Stored data
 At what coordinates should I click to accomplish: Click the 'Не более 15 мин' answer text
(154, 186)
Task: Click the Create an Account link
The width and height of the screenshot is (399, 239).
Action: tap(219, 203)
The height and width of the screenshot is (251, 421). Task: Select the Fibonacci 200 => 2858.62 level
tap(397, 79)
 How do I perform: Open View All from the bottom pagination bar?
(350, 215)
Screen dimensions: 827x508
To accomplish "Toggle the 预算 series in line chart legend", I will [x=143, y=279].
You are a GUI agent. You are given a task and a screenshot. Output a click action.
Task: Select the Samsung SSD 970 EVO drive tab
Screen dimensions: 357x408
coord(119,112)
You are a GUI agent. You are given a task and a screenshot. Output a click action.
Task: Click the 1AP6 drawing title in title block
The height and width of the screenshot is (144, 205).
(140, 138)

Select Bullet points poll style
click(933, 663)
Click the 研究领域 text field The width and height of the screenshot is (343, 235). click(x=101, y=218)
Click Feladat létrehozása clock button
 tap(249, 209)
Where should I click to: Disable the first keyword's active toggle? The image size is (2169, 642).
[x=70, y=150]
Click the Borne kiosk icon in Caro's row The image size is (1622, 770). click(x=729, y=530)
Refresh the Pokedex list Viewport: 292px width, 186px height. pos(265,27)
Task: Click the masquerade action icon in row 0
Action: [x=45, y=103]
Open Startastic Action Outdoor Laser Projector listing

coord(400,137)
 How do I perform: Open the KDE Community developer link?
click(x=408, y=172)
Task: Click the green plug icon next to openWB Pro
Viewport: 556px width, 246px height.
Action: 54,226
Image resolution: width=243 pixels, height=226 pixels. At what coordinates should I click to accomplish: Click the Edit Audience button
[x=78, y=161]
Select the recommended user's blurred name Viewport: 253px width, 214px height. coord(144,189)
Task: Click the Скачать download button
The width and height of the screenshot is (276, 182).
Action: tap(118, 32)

**WHAT TO WORK ON**
Return, word for word, every line from the line with "Click Feladat létrehozása clock button" to the final line of the data.

**SOLUTION TO THE EXERCISE**
Click Feladat létrehozása clock button
 tap(249, 209)
Where should I click to: Disable the first keyword's active toggle? The image size is (2169, 642).
[x=70, y=150]
Click the Borne kiosk icon in Caro's row The image size is (1622, 770). click(x=729, y=530)
Refresh the Pokedex list Viewport: 292px width, 186px height. pos(265,27)
Task: Click the masquerade action icon in row 0
Action: [x=45, y=103]
Open Startastic Action Outdoor Laser Projector listing

coord(400,137)
 How do I perform: Open the KDE Community developer link?
click(x=408, y=172)
Task: Click the green plug icon next to openWB Pro
Viewport: 556px width, 246px height.
Action: 54,226
Image resolution: width=243 pixels, height=226 pixels. At what coordinates should I click to accomplish: Click the Edit Audience button
[x=78, y=161]
Select the recommended user's blurred name Viewport: 253px width, 214px height. coord(144,189)
Task: Click the Скачать download button
The width and height of the screenshot is (276, 182).
Action: tap(118, 32)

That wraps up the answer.